Extensive previous evidence from event-related potential (ERP) studies has shown that early components sensitive to visual encoding of faces are modulated by their emotional expression, suggesting that affective relevance influences perceptual processing since the earliest stages of information analysis. In this study we looked at the influence of differences in task demand on these modulations. Happy, angry and expressively neutral faces were presented under three different task conditions, 1) emotion discrimination (emotional vs non-emotional), 2) gender discrimination and 3) irrelevant task (discriminating two symbols placed over the nose region). Supporting previous work we found significant modulations due to emotional expression on the P100, N170 and EPN (early posterior negativity) components, detected over posterior regions. A right-lateralized, late positive component (LPC), detected over posterior regions around 400 ms after stimulus onset, appeared to be sensitive only to task demands, with larger amplitudes for the emotion discrimination task. A lack of interactions between emotional expression and task demands suggests that the influence of facial expression on perceptual processing takes place regardless of the explicit orientation to the affective meaning of faces. Supported by grant PSI2010_18682, of the Ministerio de Ciencia e Innovación (Spain)

OS_13.3 - Brain and language acquisition research: Construction of recursive exercises for non verbal communication devices

Lowenthal, F. 1 , Fortemps, P. 2 & Wautie, V. 1, 2

1 Cognitive Sciences, University of Mons, Mons (BE)
2 Mathematics and Operational Research, University of Mons, Mons (BE)

One of us (FL) has shown that Non-Verbal Communication Devices approaches (NVCDs) favor both the acquisition and the reacquisition of language skills (Lowenthal & Saerens, 1986). Lefebvre et al. (2007) have shown that these approaches favor the emergence of new cerebral abilities. Lowenthal (2007) formulate the hypothesis that these results are essentially associated to the use of recursive exercises in an NVCD approach. In order to test this hypothesis, the authors want to use finite automata enabling the subject to discover the regularity of the sequence of exits: they want to use in parallel non recursive, partially recursive and fully recursive exercises in three different but equivalent groups. This requires the construction of equivalent exercises of different types: clearly recursive, partially recursive and totally non recursive. For the researcher, the creation of such exercises is an arduous task. In this paper we describe a systematic and algorithmic approach for constructing such exercises. We will present a software adapted for these constructions. The intended experimental setting will also be discussed.

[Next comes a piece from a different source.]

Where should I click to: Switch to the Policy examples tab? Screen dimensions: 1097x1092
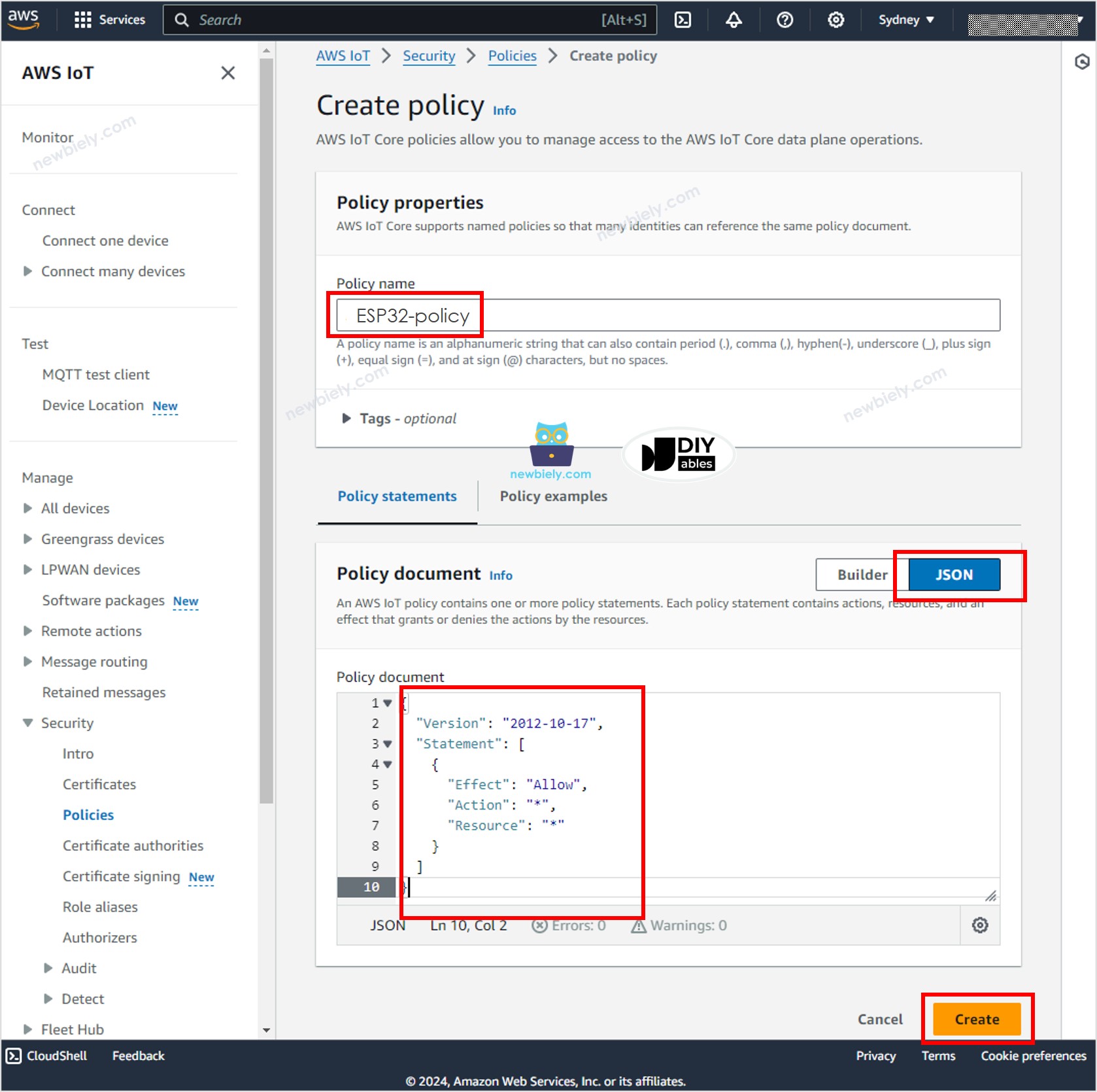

OS_13.4 - Congruency of cue and task transitions in task switching

Vandierendonck, A. 1 & Liefooghe, B. 2

1 Department of Experimental Psychology. Ghent University. Ghent, Belgium
2 Department of Experimental-Clinical and Health Psychology. Ghent University. Ghent, Belgium

Previous research regarding the role of congruency of cue and task transitions in task switching has shown that in transition cuing with registration of cue interpretation besides task execution (double registration) reports a cue-task congruency effect in cue interpretation. By varying type and modality of the indication response, the present study aimed to clarify whether the cue-task congruency effect depends on procedural features. In two transition cuing experiments with double registration, the cue interpretation response was either a choice response indicating the task or a simple response indicating when the to-be-performed task is known. Experiment 1 used manual indication responses and observed a congruency effect that occurred in the indication response for the choice-response condition and in the execution response for the simple-response condition with an overall delay of execution responding. Experiment 2 used verbal indication responses and found the same pattern of results, with smaller but still robust congruency effects and no execution delay in the simple-response condition. The findings confirm that the congruency effect is a genuine part of task switching but that it can be augmented by overlaps between the indication and the execution response. Implications for our understanding of task switching more generally are discussed.